I would like a base image that is not a "system" image

yeah got it

I suppose both use cases are equally valid

yes and I want both of them to be possible

ok with regards to your use case, you basically want to use a delta as your base. I created the container you want to use use a base here:

Next I changed the aws-cli app container to use this basepython container as its base. As you might expect we have to add stuff in bootstrap now because the base is not a system. That works but of course the zypper dependency resolution pulls in other packages in order to get to a clean system. The data we want to take from the host we now need to classify either as clean uninstalls or also as hard deletions. See the aws-cli container now as a result of this:

The result should be relatively near to what you are after. For the app to work we have to add the code here in oci-pilot that does the provisioning of the vanished data (name still to be changed). So aws-cli is a real three-way dependent app container. It needs basepython + aws-cli + vanished-files-from-host

The way we do this I think is still very intrusive but a maintainable concept, last famous words :)

What do you think ?

schaefi commented 1 year ago

@rjschwei if you agree that we are sort of on the right track then I would do:

rjschwei commented 1 year ago

@schaefi I think we are on the right track, this concept provides the flexibility needed and makes a high level containerized application like the aws-cli look like a tool installed on the system while at the same time reducing duplication in depth and breadth of he consumed containers.

schaefi commented 1 year ago

@rjschwei Sounds good. I pushed a working version of the 3 way dependency provisioning now to my test project on obs:

It would be great if you can also play a bit and test.
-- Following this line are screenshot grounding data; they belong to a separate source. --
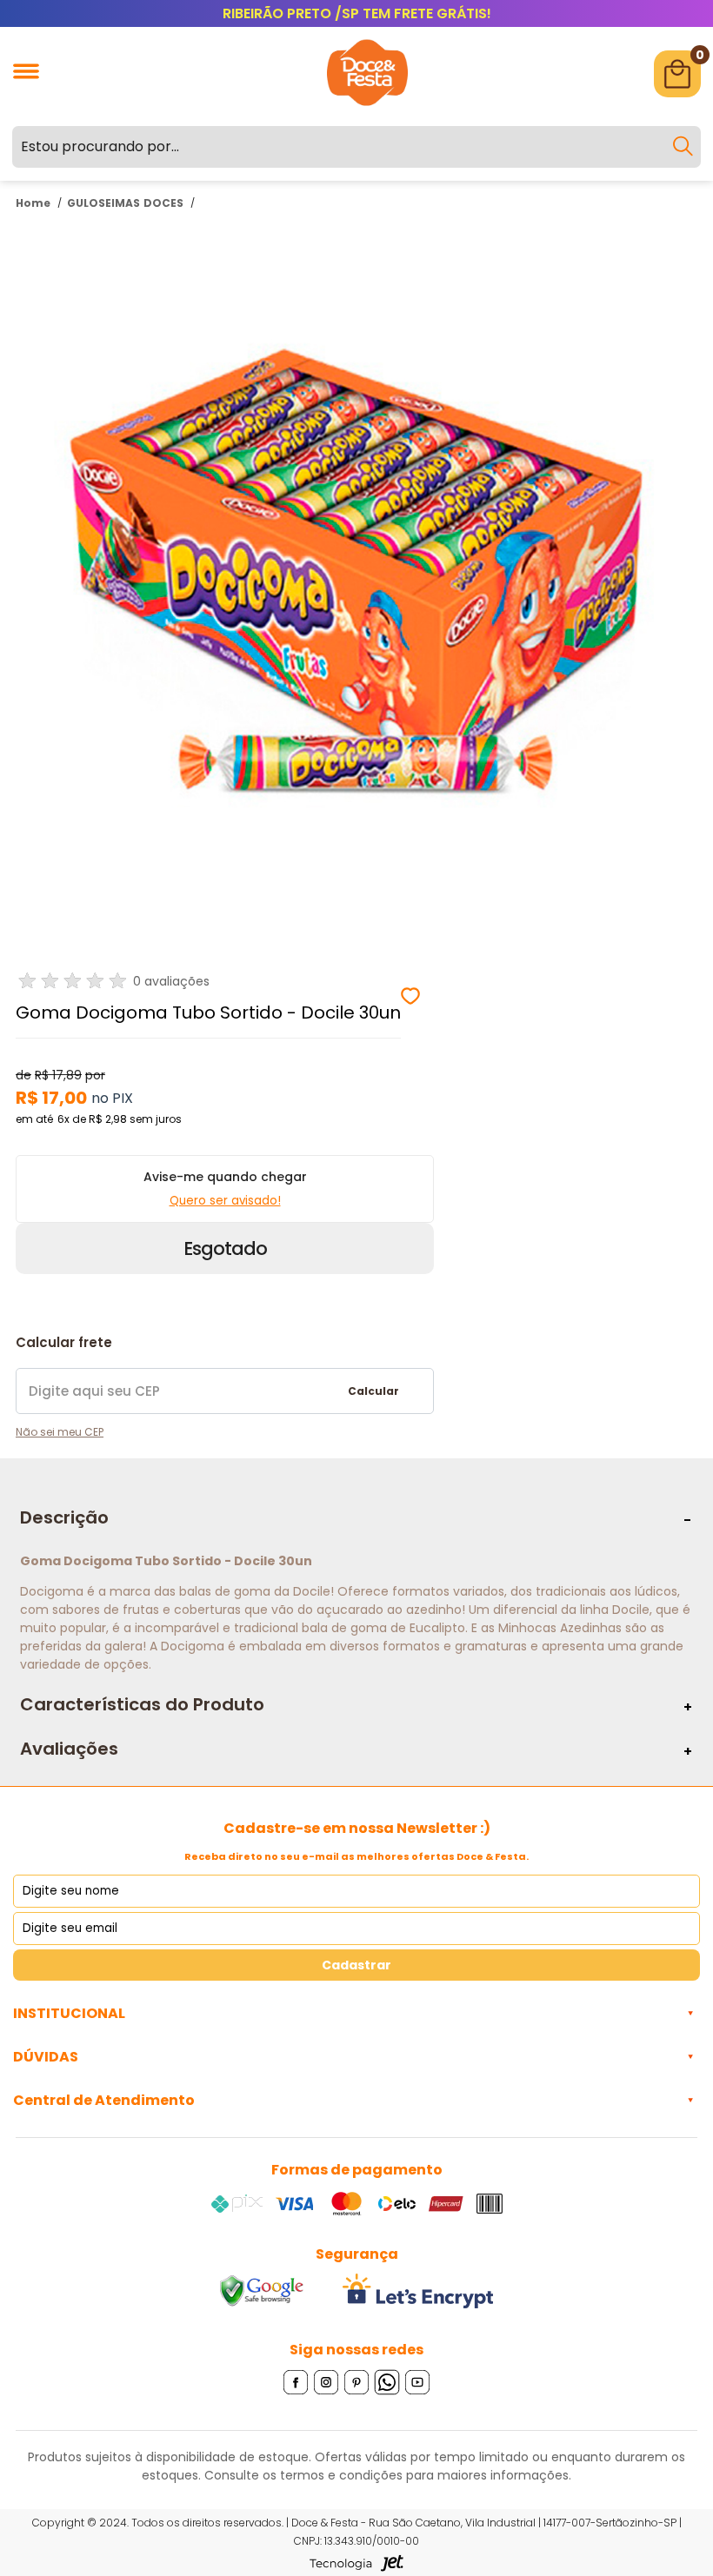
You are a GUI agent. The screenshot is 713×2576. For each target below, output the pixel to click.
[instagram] (326, 2382)
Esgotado (225, 1248)
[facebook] (296, 2382)
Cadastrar (356, 1965)
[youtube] (417, 2382)
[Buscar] (682, 147)
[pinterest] (357, 2382)
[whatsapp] (387, 2382)
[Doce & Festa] (367, 107)
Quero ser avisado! (225, 1200)
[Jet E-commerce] (356, 2563)
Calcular (373, 1391)
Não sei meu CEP (59, 1431)
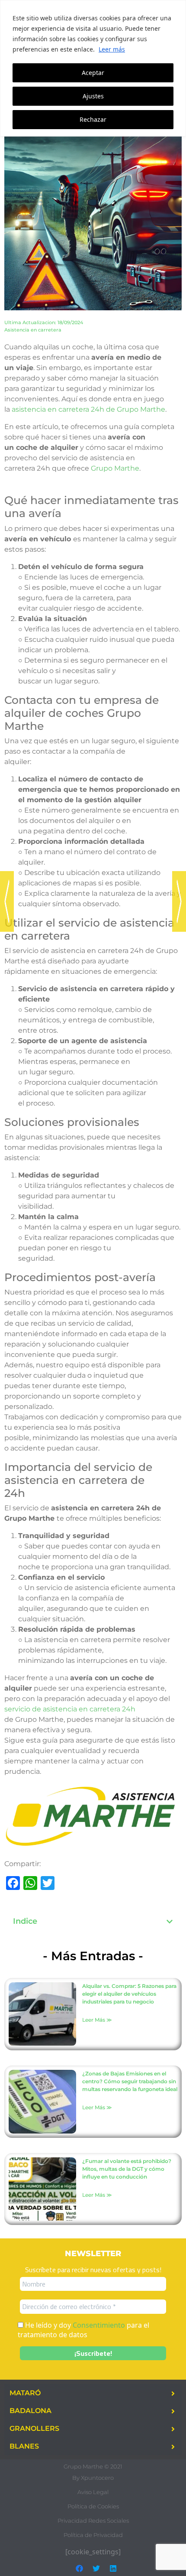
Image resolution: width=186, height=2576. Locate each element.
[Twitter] (96, 2568)
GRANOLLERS (34, 2428)
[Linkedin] (113, 2568)
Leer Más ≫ (97, 2020)
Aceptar (93, 72)
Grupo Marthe (115, 468)
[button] (169, 1921)
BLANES (24, 2446)
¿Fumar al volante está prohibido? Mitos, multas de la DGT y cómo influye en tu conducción (126, 2169)
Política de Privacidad (93, 2534)
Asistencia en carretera (32, 330)
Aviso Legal (93, 2491)
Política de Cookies (93, 2506)
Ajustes (93, 96)
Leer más (112, 49)
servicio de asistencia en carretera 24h (69, 1709)
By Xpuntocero (93, 2477)
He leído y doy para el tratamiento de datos (83, 2329)
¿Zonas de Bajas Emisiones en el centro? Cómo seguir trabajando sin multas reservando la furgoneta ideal (129, 2081)
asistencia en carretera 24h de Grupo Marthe (88, 409)
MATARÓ (25, 2393)
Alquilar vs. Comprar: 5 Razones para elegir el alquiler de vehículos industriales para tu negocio (129, 1994)
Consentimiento (99, 2325)
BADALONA (30, 2411)
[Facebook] (79, 2568)
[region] (93, 68)
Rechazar (93, 119)
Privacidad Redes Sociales (93, 2520)
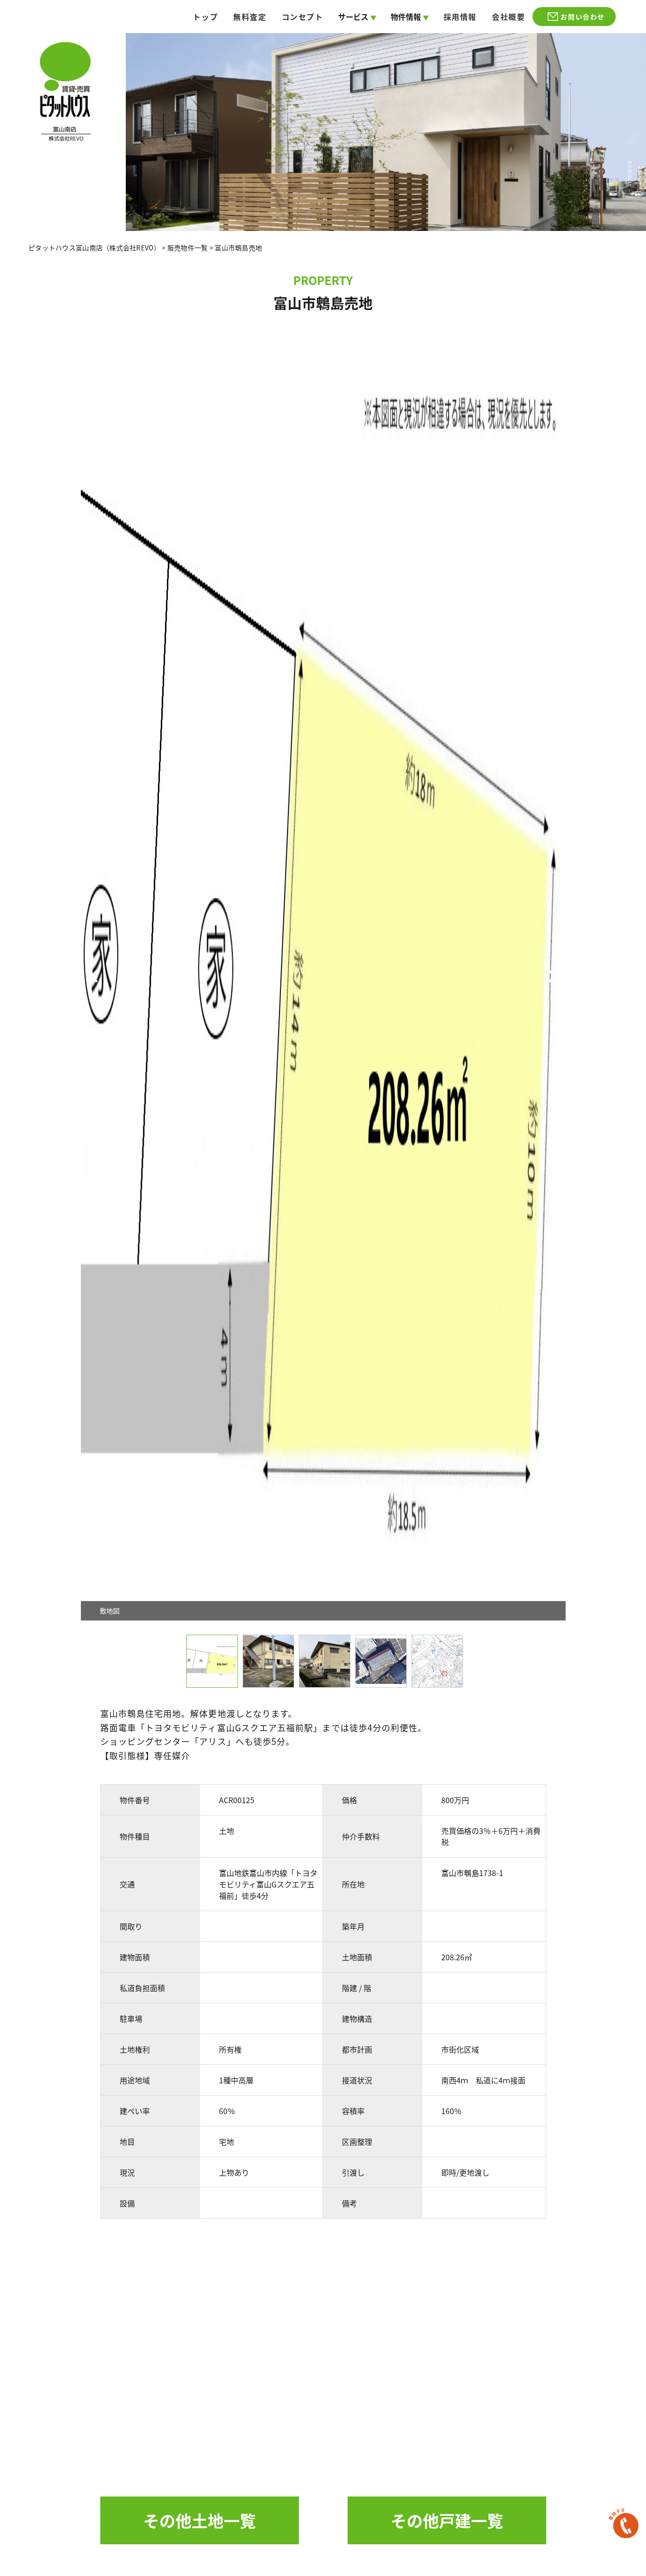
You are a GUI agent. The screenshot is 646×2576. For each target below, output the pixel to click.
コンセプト (302, 16)
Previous (85, 976)
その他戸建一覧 (447, 2520)
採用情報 (460, 16)
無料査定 (249, 16)
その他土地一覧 (199, 2520)
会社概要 (508, 16)
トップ (205, 16)
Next (561, 976)
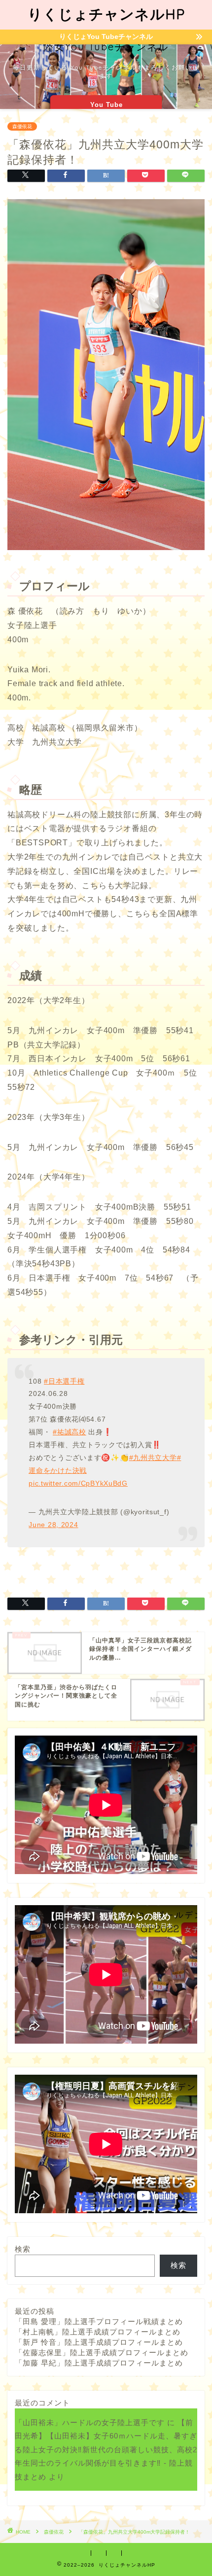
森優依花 (22, 126)
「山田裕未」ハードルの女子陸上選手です (90, 2422)
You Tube (106, 104)
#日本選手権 (64, 1381)
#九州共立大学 (153, 1458)
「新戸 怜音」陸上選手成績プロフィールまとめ (99, 2342)
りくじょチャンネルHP (106, 14)
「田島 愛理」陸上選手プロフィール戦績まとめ (99, 2321)
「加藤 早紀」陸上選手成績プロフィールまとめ (99, 2363)
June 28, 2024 (53, 1525)
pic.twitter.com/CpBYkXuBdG (78, 1483)
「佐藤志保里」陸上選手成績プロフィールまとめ (101, 2352)
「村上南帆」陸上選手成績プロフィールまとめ (97, 2332)
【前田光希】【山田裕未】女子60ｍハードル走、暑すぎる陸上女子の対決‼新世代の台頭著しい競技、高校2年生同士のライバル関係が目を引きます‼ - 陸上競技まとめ (106, 2449)
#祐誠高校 (69, 1432)
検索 (23, 2249)
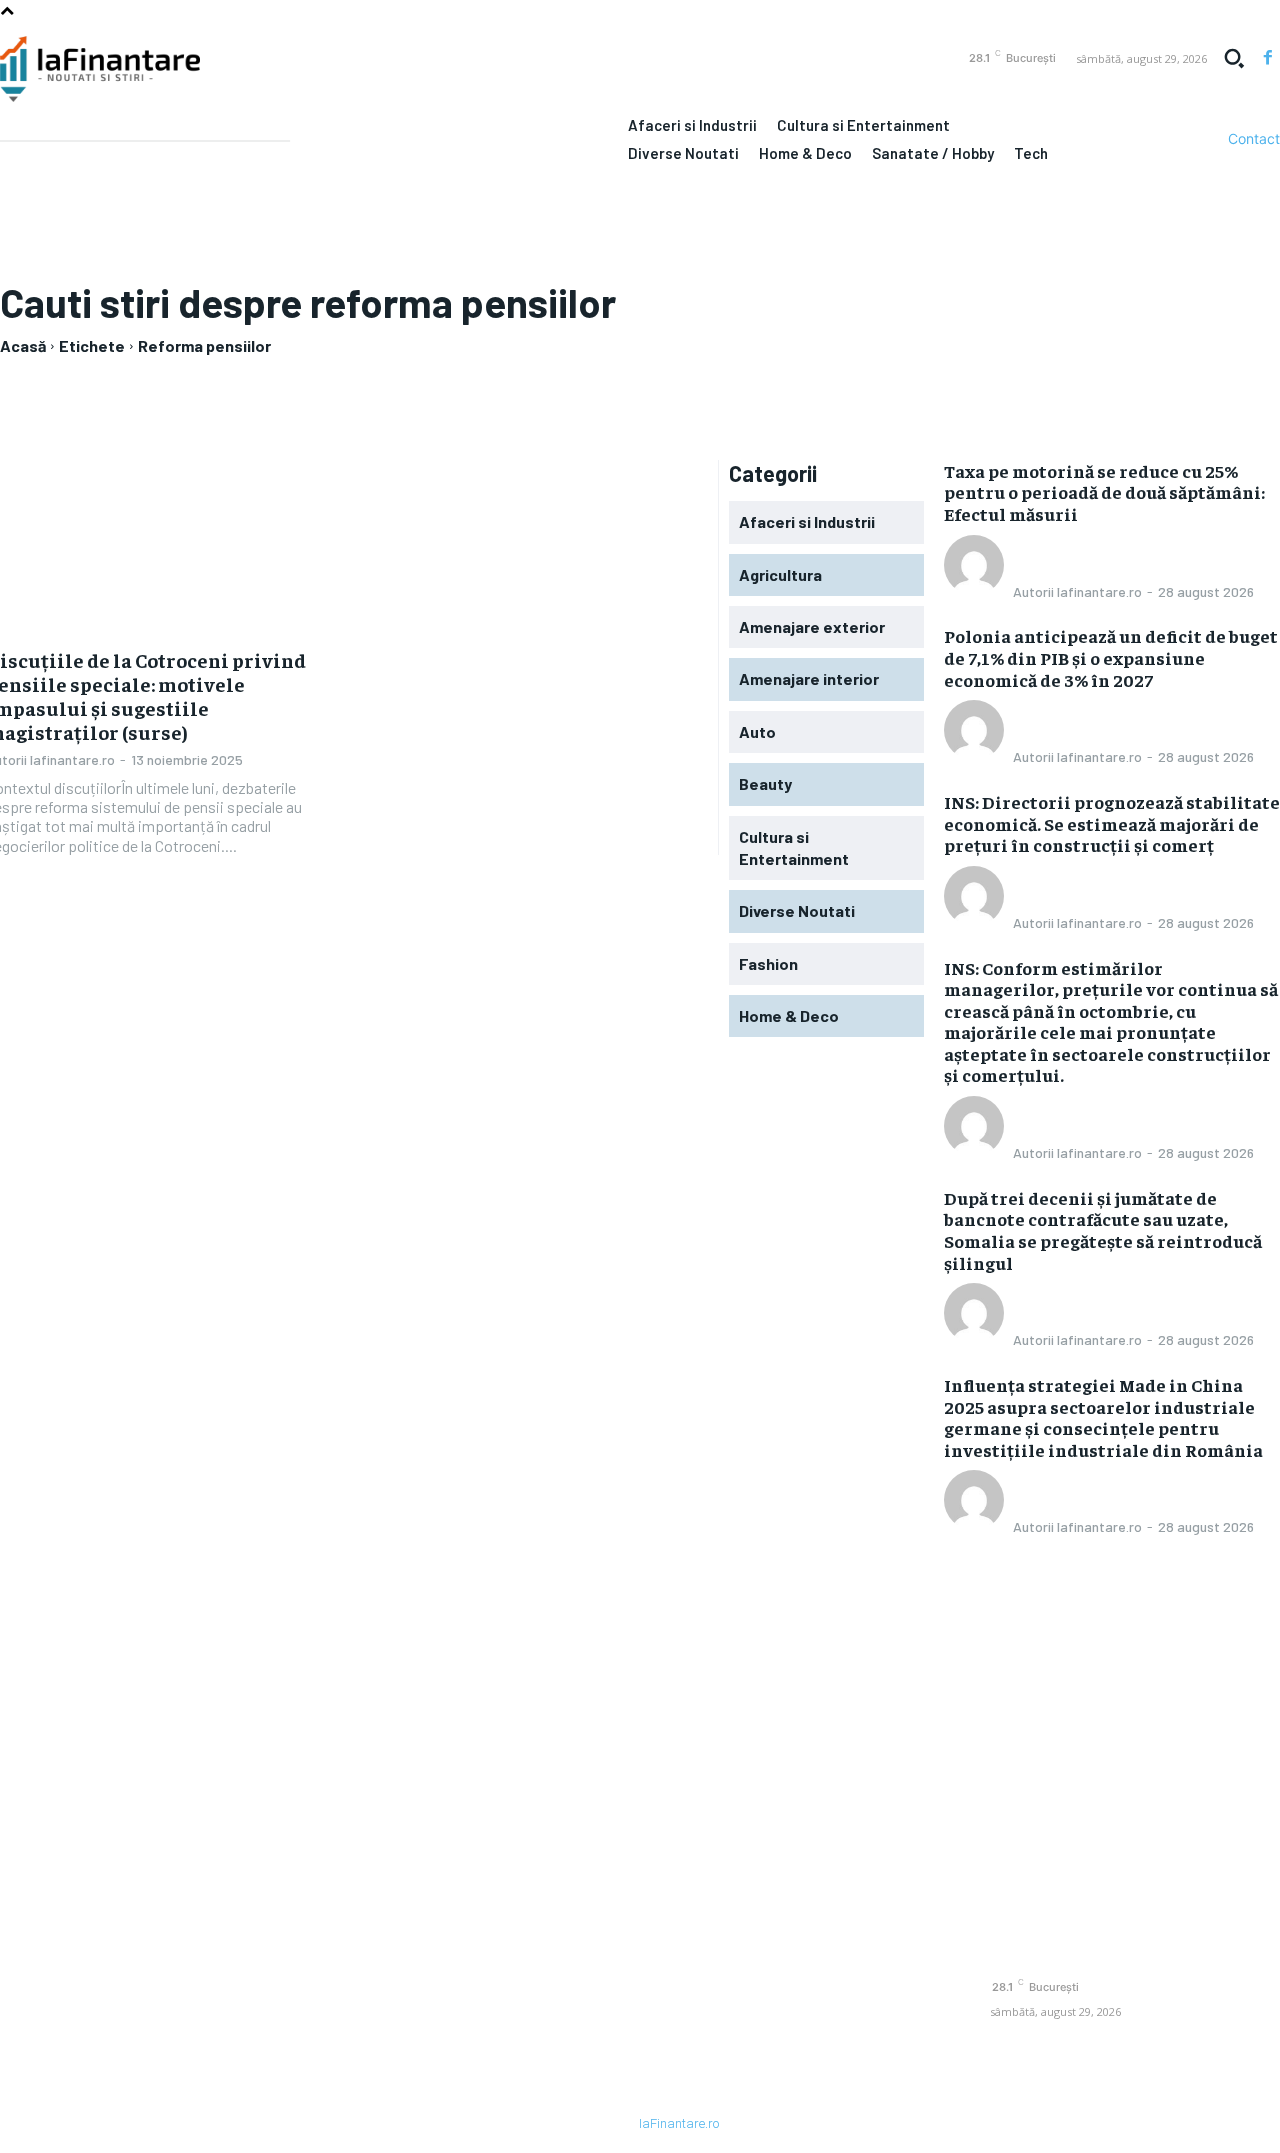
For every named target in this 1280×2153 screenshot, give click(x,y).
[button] (1234, 58)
Testing can be done as follows:

  1. fetch the test-os VM

    osc co home:marcus.schaefer:delta_containers
    cd test-os
    ./run
  2. ssh to the test-os

    ssh -p 10022 root@localhost
  3. have fun with oci-ctl

    oci-ctl pull --uri registry.opensuse.org/home/marcus.schaefer/delta_containers/containers/basepython:latest
    oci-ctl pull --uri registry.opensuse.org/home/marcus.schaefer/delta_containers/containers/aws-cli:latest
    
    oci-ctl register --container aws-cli --app /usr/bin/aws --base basepython
    
    aws ec2 help

You can go and register other example apps from the project.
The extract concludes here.